During World War II, was employed by the War Department as a civilian contract airline pilot. He flew mainly high profile courier missions across the Atlantic and Pacific; among them Bob Hope and Winston Churchill.
For Disneyland Park, he is the voices of Buff, the buffalo head on the Country Bear Jamboree; lead vocalist on the theme song "Grim Grinning Ghosts" in the Haunted Mansion (he is the bust that most people have mistaken as Walt Disney); Fritz, the German-accented parrot in the Tiki Room; can also be heard on the Columbia Sailing Ship song spiel and the recorded narration of the jungle cruise (before the skippers started doing it live); original voice of the first mate on the Mark Twain Steamship and one of the bass voices one hears during the chorus of "It's a Small World"; and the voice of Tangaroa, father of all Gods and Goddesses at the Enchanted Tiki Garden (the waiting area outside the Tiki Room).
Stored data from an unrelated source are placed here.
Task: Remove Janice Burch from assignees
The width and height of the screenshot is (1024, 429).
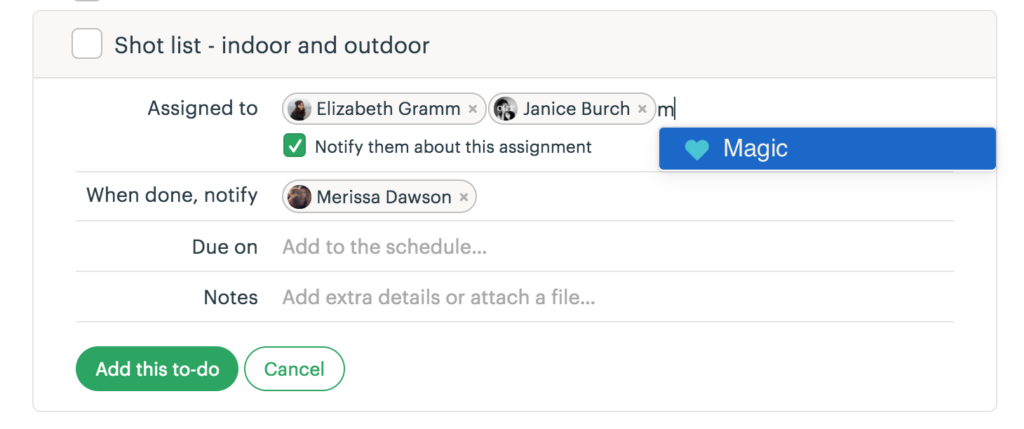Action: 641,109
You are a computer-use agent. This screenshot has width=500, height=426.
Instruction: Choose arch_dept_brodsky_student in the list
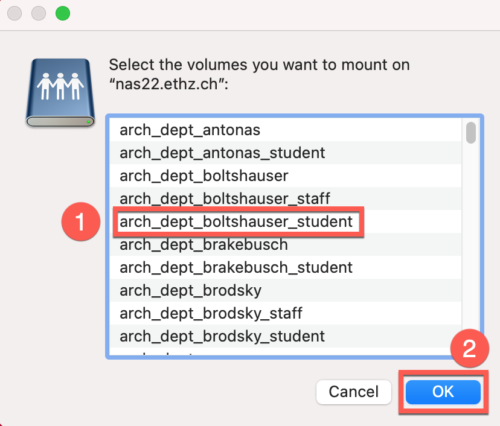[x=286, y=336]
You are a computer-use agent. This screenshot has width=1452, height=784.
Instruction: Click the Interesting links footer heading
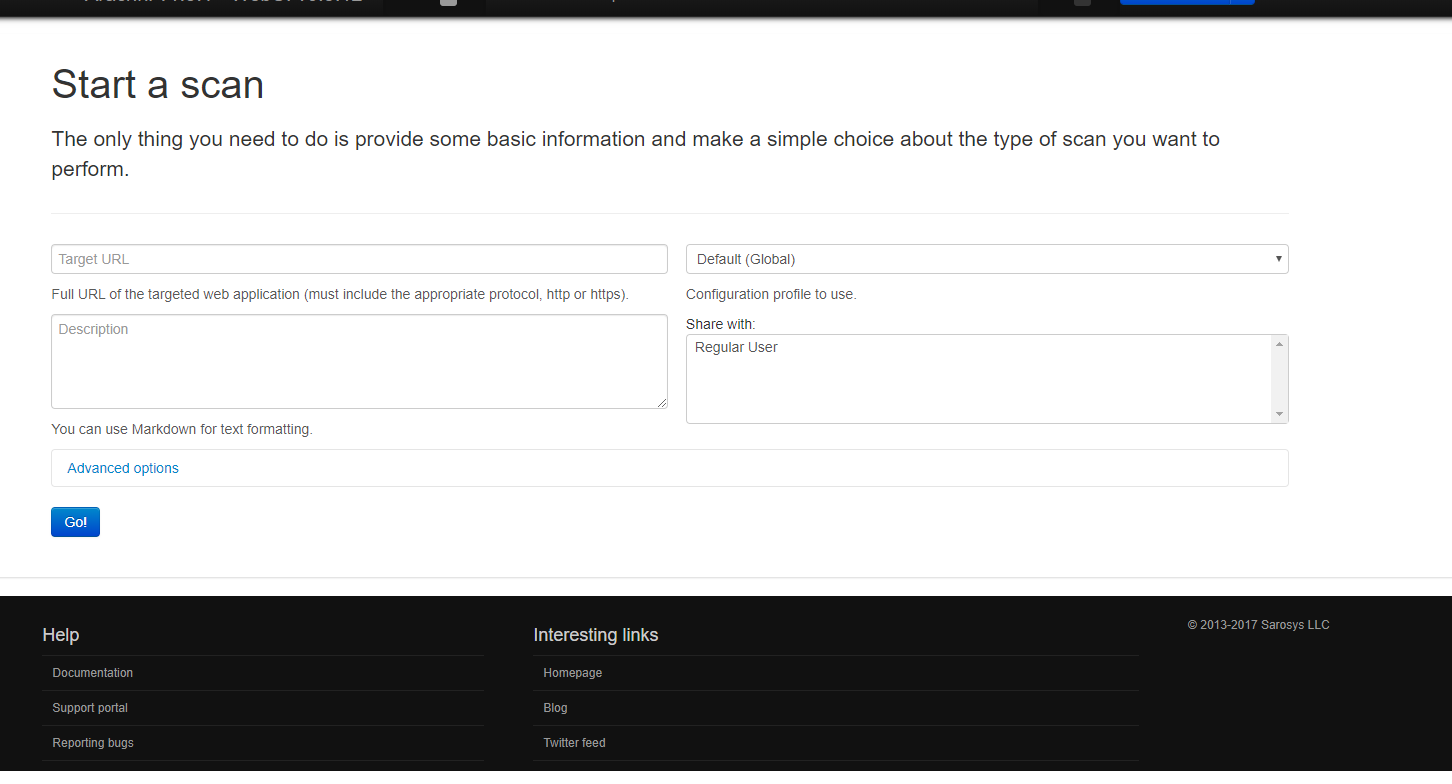pos(595,635)
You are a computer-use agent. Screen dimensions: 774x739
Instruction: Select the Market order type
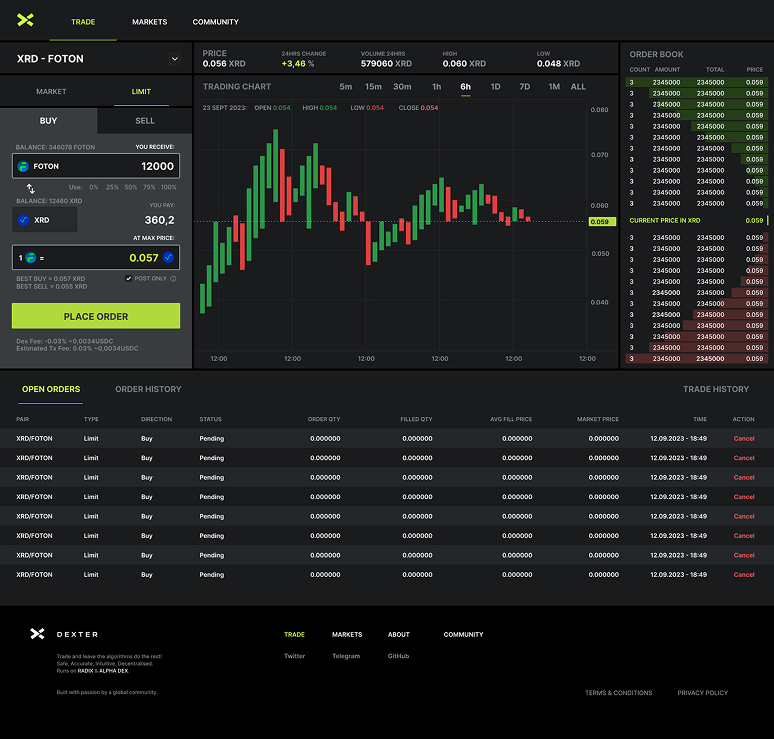(51, 92)
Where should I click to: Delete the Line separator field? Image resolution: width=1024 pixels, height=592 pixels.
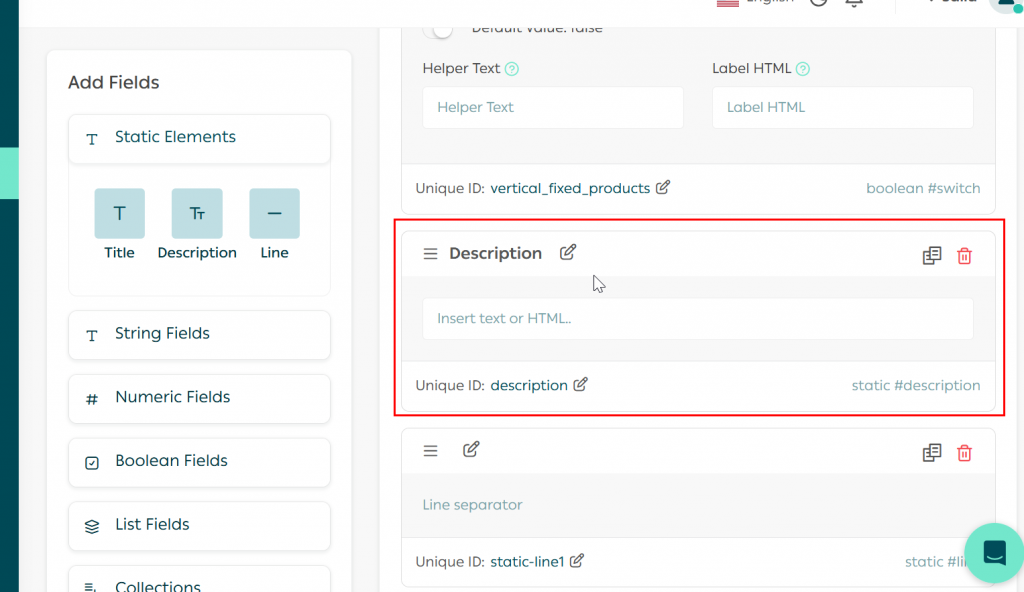964,453
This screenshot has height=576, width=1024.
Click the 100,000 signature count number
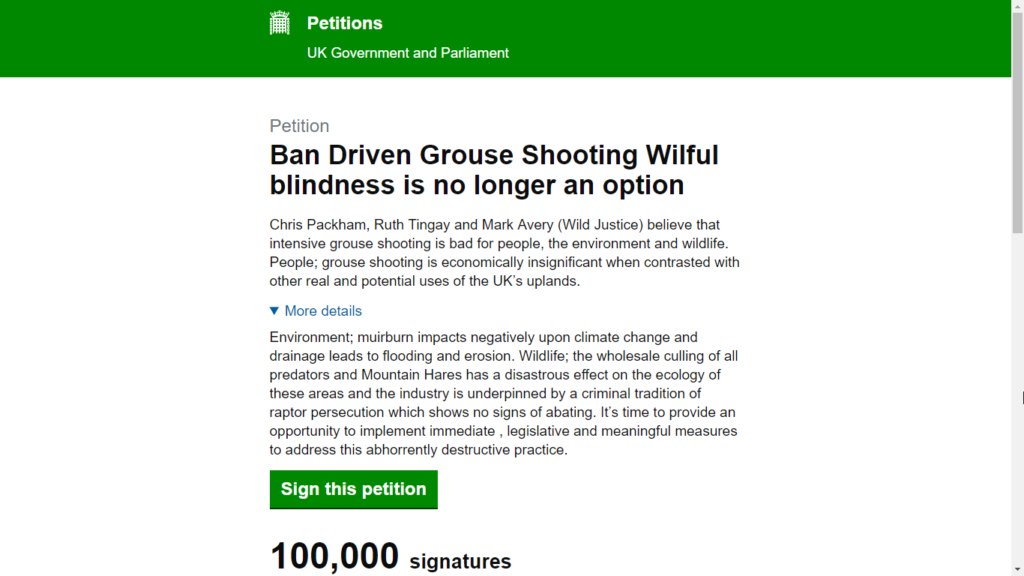(334, 556)
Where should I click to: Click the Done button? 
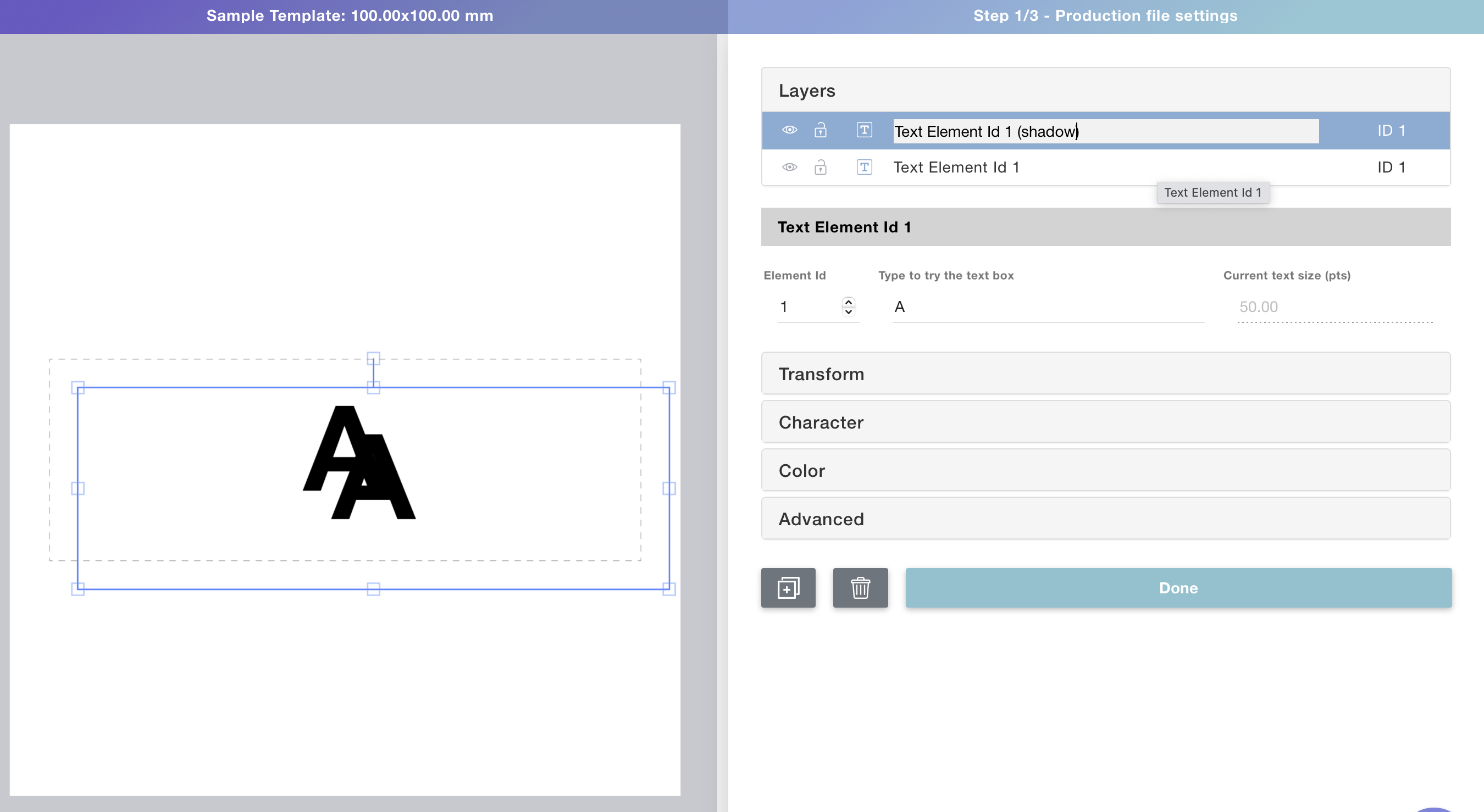click(x=1179, y=587)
In addition to his considerable voice work for Disney and as the voice of Tony the Tiger, Thurl Ravenscroft was for decades the voice of Laguna Beach, California's Festival of Arts Pageant of the Masters, a presentation of living pictures where actual humans posed in life-size works of famous artists such as Norman Rockwell and Winslow Homer, among others. For many people, his will always be remembered as part of the experience of this yearly Laguna Beach event.
Voice of on-board narration on Disneyland's River Boat, the Mark Twain.
Was inadvertently omitted from the credits of How the Grinch Stole Christmas! (1966) (TV), after which producers Chuck Jones and Dr. Seuss took out a full-page ad in "Variety" to correct the oversight.
Was the narrator for "The Glory of Christmas" at the Crystal Cathedral in Garden Grove, California, from the early 1980s through the late 1990s.
Was the voice heard on the monorail system at Disneyland in California.